Summer for me is sticky, mosquito-bitten, sleepless nights; days of sun-dodging and fan adjusting. Sirens and building alarms punctuate the days and nights, reminding me that I’m in a big city. The herbs I re-potted and set out on the balcony in May have overgrown and wilted from heat and neglect. Summer is not my favorite season.
Friends greet me with, “Sono sudata,” (I’m all sweaty) and do an air kiss version of the kiss on both cheeks. Many friends have simply fled the city for their preferred beach location.
I probably should, too, though not to the beach. In addition to the physical suffering of summer, Italy’s beaches are now crowded and have other sufferings to add: sunburn, sand that gets into everything, and that itch of salt dried onto the skin after a swim, which requires another shower.
I remember being a little girl, no more than five years old, looking out on the Texas prairie. The sight inspired one thought in me: “I’ve gotta get outta here!” The first time I saw a mountain, I was in love. I could imagine myself singing and spinning on the mountain like Julie Andrews.
These days I dream of a cool mountain getaway with Switzerland just a tantalizing hour away. At the same time, the combination of heat and lack of sleep have drained all the energy to look for a place. So I sit listlessly scrolling Facebook, asserting my right to complain about the heat since, unlike most of my fellow Americans, I don’t have air conditioning.
Two things have arisen to save summer for me: the visit of my son, Tim, and spending my time editing my new book. In my last post I wrote about the pleasure of having Tim here (see Talk Italy!). So today I want to focus on the pleasure of editing. It is a process that I really enjoy. The editing process appeals to the logical, orderly right side of my brain, and I don’t mind editing for others, either. Honestly, there is an element of OCD there for me.

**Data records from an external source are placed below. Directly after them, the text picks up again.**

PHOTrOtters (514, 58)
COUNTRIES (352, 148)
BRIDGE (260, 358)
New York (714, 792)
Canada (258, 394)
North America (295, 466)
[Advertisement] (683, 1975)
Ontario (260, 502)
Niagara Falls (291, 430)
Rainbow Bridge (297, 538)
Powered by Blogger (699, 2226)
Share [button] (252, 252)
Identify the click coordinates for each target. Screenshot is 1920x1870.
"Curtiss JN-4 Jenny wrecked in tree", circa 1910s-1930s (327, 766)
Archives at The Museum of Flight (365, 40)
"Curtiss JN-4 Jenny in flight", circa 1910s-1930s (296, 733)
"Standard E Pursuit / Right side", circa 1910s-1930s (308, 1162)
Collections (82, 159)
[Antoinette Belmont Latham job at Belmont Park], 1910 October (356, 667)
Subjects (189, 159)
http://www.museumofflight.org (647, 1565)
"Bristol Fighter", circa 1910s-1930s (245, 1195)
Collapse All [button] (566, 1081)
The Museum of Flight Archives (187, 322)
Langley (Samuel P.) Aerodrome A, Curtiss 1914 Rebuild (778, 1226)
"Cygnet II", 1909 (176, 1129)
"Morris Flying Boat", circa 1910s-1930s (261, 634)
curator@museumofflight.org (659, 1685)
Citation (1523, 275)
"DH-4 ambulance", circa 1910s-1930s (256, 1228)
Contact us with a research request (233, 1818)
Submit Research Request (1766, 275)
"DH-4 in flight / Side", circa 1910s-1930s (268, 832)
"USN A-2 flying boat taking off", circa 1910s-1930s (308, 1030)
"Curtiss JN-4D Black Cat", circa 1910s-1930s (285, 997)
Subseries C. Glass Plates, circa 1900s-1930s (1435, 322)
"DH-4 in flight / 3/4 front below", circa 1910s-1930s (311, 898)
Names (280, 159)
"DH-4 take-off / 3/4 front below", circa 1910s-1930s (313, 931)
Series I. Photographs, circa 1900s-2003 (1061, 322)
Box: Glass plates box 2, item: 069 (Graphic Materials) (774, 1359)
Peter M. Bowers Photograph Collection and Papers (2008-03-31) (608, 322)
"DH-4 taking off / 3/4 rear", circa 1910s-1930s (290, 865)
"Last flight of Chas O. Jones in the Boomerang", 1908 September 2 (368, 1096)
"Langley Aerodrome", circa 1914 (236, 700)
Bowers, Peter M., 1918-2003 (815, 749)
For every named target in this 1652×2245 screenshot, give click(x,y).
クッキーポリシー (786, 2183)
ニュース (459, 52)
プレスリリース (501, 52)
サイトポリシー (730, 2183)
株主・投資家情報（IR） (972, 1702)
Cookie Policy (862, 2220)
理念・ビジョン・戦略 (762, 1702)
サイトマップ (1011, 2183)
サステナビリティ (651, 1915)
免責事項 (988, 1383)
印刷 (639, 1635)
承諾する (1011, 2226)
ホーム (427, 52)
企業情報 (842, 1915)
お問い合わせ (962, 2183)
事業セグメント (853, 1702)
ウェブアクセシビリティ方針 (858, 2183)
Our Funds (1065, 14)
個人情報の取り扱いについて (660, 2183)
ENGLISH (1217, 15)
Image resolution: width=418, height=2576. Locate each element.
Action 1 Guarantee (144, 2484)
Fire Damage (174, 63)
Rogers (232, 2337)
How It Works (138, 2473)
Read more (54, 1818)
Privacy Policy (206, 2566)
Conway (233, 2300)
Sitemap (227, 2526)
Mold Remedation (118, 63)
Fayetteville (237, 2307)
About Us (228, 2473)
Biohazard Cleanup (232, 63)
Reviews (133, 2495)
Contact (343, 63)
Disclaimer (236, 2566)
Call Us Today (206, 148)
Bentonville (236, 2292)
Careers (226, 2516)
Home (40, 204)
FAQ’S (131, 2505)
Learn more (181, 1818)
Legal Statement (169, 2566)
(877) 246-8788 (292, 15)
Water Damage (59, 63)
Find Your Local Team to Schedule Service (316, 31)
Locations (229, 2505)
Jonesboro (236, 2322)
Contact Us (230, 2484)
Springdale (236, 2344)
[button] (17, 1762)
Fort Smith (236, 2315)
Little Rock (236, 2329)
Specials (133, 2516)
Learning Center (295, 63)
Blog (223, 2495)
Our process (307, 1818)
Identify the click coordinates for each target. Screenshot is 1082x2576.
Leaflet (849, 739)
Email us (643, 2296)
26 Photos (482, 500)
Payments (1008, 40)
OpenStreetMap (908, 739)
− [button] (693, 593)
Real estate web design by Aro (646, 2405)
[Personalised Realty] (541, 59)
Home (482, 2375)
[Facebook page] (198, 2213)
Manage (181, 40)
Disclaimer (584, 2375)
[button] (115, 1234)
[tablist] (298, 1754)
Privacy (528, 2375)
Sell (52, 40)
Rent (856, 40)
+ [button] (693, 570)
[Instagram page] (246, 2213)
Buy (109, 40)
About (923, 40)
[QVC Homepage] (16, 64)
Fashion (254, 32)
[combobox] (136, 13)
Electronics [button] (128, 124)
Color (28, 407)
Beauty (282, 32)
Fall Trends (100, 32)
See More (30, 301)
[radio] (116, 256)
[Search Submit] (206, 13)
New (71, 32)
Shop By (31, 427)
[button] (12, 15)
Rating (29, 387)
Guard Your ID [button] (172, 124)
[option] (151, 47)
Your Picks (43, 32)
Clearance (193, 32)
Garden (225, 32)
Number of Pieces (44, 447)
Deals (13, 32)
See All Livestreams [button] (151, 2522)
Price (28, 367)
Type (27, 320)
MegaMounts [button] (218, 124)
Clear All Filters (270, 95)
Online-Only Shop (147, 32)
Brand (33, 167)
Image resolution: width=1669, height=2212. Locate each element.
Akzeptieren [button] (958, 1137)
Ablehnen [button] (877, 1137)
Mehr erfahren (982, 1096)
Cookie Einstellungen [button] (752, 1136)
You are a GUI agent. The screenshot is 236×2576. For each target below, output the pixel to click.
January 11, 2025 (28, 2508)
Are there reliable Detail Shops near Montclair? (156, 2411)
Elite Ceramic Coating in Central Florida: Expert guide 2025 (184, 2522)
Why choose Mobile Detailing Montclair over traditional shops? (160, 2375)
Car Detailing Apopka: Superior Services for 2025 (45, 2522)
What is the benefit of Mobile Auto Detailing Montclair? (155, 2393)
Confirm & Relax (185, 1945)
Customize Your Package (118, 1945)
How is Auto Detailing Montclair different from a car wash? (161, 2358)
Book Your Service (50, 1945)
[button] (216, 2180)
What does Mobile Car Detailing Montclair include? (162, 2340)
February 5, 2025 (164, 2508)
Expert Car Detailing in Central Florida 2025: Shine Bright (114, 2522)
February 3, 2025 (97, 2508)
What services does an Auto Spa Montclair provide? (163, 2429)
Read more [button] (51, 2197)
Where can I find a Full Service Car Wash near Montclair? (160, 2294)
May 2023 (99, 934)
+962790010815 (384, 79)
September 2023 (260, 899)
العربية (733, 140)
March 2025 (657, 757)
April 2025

Editing also requires me to re-visit things I wrote about months ago. I love re-living those moments with all the humor and fun of the original. It’s like looking through a photo album, only better because each memory is lovingly re-touched. There’s nobody to point out the photoshopping because it more or less matches how others remember the event. Each time the memory is re-told, new embellishments add shine to the event. Old embellishments are tweaked and the event becomes more beautiful in memory than it probably was in the first place. Truth remains true, and God’s presence is the central truth of all the beautiful, fun, amazing, and wonderful things that happen in my life. My sunny point of view holds all the rest of the details in the best light possible. That is the art of writing autobiographical non-fiction, or as I prefer to think of it: my life after God’s total life makeover. God is good!
 OCD stands for Obsessive-Compulsive Disorder, defined by Psychology Today as: “. . . an anxiety disorder in which people have unwanted and repeated thoughts, feelings, ideas, sensations (obsessions), or behaviors that make them feel driven to do something (compulsions).Often the person carries out the behaviors to get rid of the obsessive thoughts, but this only provides temporary relief. Not performing the obsessive rituals can cause great anxiety. A person’s level of OCD can be anywhere from mild to severe, but if severe and left untreated, it can destroy a person’s capacity to function at work, at school or even to lead a comfortable existence in the home.” https://www.psychologytoday.com/conditions/obsessive-compulsive-disorder
Clearly, I don’t have full-blown OCD, but to one extent or another, many of us do feel a need to put things into some kind of logical order. For me, that need most often arises with writing.